High YAN (Greater than 250 mg N/L)
Depending on your region, I have seen YANs upwards and above 400 mg N/L. This can be a very tricky situation for winemakers as there are several quality risks associated with these conditions.
- Fast and hot fermentations: Due to an excessive amount of nutrients, yeast can grow and reproduce quickly, leading to very rapid or very hot fermentations. The speed and temperature of fermentation can ultimately affect the aromatic quality of the wine. Fast and hot fermentations tend to lean towards simpler aroma and flavor profiles. While this may not be an issue for some styles of wine, it may be detrimental to many neutral and aromatic white wine varieties in which aromatic retention is a priority.
- High initial yeast biomass: A high biomass is simply a large population of yeast cells. With an excess of available nitrogen, yeast can reproduce quickly. These larger populations of yeast that occur in the early onset of fermentation can lead to nutrient starvation as the fermentation progresses. Essentially, there are too many “mouths” to feed without enough nitrogen to sustain the booming population.
- Hydrogen sulfide development: Large yeast populations can ultimately lead to hydrogen sulfide formation due to yeast autolysis and amino acid break down (refer to the Low YAN risks).
- Leftover nitrogen: Without proper yeast selection and nitrogen supplementation during primary fermentation, there is potential for nitrogen to remain in the wine post-primary fermentation. This is especially true in very high initial YAN situations. The leftover nitrogen can ultimately be utilized by spoilage microorganisms (e., acetic acid bacteria, lactic acid bacteria, and Brettanomyces). Without proper stabilization, sulfur dioxide additions, and oxygen management, high YAN wines ultimately run a higher risk of spoilage. However, for those wines intended for malolactic fermentation or provided with a tirage for sparkling production, remaining nutrients may be beneficial and a winemaker can avoid making excessive additions for each of those processes (Bell and Henschke, 2005).
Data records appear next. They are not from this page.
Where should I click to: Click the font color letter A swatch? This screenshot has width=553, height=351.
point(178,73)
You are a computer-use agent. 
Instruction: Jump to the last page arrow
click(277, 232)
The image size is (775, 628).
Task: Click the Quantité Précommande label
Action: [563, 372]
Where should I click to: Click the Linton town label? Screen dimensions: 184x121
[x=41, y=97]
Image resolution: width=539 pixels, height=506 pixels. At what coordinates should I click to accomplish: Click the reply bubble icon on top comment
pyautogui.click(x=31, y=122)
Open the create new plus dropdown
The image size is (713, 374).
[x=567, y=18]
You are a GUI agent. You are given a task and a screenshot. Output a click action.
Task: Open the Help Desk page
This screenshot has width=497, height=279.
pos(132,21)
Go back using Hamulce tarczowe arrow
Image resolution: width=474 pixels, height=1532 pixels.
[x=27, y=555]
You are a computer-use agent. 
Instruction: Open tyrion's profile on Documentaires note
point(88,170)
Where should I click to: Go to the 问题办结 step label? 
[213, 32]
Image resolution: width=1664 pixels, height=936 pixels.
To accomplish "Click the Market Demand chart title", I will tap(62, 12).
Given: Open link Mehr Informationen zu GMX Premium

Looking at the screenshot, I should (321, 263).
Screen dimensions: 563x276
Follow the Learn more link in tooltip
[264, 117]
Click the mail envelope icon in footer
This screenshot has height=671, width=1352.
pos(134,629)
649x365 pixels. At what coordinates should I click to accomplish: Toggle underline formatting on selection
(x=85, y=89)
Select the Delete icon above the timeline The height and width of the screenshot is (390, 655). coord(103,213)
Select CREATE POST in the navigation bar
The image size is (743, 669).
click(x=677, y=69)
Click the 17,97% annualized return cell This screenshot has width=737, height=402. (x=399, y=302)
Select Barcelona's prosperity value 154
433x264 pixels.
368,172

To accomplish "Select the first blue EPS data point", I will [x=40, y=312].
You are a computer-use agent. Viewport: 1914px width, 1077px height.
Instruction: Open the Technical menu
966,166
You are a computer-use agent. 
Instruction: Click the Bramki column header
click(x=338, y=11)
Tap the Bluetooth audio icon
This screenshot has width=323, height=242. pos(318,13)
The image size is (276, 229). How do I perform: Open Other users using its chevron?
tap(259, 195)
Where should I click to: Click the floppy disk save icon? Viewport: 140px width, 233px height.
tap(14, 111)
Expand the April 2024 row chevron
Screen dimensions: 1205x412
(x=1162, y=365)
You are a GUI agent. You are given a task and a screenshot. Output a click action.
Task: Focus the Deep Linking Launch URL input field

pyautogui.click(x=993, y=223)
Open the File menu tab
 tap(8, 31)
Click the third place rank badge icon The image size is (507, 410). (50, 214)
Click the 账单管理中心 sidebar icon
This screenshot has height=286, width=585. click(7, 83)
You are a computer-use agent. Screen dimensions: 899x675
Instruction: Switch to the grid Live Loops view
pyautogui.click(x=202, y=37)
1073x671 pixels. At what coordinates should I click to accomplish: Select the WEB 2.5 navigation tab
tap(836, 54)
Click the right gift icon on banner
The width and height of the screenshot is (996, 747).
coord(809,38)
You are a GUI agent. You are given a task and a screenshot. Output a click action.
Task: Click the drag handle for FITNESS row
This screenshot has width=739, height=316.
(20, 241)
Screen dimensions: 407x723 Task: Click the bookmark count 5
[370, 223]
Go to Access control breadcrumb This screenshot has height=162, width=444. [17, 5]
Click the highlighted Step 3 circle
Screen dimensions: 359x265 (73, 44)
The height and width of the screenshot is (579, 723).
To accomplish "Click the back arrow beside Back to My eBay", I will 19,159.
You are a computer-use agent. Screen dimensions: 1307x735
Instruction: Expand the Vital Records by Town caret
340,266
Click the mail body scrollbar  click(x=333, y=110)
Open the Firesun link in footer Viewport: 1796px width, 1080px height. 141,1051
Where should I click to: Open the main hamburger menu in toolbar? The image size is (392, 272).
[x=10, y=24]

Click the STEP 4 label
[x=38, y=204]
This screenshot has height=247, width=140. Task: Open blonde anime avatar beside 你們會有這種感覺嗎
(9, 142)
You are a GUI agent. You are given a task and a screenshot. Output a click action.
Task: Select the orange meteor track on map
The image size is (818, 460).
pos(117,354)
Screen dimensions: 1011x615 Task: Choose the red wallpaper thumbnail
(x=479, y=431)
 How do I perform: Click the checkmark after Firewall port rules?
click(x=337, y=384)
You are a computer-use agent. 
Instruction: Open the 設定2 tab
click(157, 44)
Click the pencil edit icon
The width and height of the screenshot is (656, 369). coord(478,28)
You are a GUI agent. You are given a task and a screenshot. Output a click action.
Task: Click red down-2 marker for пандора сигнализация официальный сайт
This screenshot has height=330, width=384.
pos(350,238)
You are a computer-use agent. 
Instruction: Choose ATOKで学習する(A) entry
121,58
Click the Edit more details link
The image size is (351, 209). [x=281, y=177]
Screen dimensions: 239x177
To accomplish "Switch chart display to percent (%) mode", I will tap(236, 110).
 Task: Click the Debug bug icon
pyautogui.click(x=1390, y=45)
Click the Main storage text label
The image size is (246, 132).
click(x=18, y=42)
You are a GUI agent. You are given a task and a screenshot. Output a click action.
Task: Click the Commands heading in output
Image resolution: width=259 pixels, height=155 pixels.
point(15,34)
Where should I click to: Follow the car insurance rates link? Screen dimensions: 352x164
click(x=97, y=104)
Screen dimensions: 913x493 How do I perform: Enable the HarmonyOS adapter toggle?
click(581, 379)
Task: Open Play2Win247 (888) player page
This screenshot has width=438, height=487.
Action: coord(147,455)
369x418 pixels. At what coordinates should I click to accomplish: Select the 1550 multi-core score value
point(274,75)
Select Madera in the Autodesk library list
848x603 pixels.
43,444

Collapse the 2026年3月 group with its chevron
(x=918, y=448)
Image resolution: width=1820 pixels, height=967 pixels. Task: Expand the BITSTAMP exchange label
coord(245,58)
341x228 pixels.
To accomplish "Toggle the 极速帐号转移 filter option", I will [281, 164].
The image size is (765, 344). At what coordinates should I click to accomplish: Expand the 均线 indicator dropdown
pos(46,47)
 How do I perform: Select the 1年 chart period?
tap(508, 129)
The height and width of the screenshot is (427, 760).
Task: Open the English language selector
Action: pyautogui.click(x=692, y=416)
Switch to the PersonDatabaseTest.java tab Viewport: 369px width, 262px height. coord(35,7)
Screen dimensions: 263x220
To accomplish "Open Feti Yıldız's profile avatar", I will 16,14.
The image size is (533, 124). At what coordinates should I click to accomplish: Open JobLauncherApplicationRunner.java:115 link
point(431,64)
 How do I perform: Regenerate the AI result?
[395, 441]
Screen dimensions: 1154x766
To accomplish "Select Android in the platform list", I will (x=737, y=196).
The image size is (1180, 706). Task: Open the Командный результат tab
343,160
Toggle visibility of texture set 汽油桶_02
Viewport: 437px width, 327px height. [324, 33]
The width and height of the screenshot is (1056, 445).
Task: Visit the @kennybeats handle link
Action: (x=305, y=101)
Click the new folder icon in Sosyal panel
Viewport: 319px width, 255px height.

- Ethyl carbamate potential: Ethyl carbamate is a known carcinogen that can give individuals headaches or respiratory illness. It is formed in a reaction between ethanol (the primary alcohol in wine) and urea (Bell and Henschke, 2005). How does urea end up in wine? Heavy use of DAP has been linked to potentially higher concentrations of ethyl carbamate due to the fact DAP inhibits the transport of amino acids into the yeast cells. Therefore, this inhibition leaves a higher concentration of amino acids available in the wine that can be chemical altered into urea, and act as a precursor for ethyl carbamate formation (Bell and Henschke, 2005).
The Take Home Message
It’s essential that winemakers measure YAN.
It is true that in some regions and under very specific conditions, YANs may not be variable on an annual basis. However, for most of the winemaking community, it is impossible to currently predict YAN.
Nonetheless, even if a wine is properly treated with nutrients during primary fermentation, there is no guarantee that the wine will not develop hydrogen sulfide. In those situations in which hydrogen sulfide does result, the use of copper sulfate may be used to reduce its impact on wine quality. Additionally, fresh and clean lees may provide an alternative to copper sulfate use. When copper sulfate is used, it may be a good idea to reduce the final copper concentration in your wine. A DGW Cellar Tool is available to accomplish this task.
Bell, S-J. and P. A. Henschke. 2005. Implications of nitrogen nutrition for grapes, fermentation and wine. Australian J Grape Wine Res. 11: 242-295.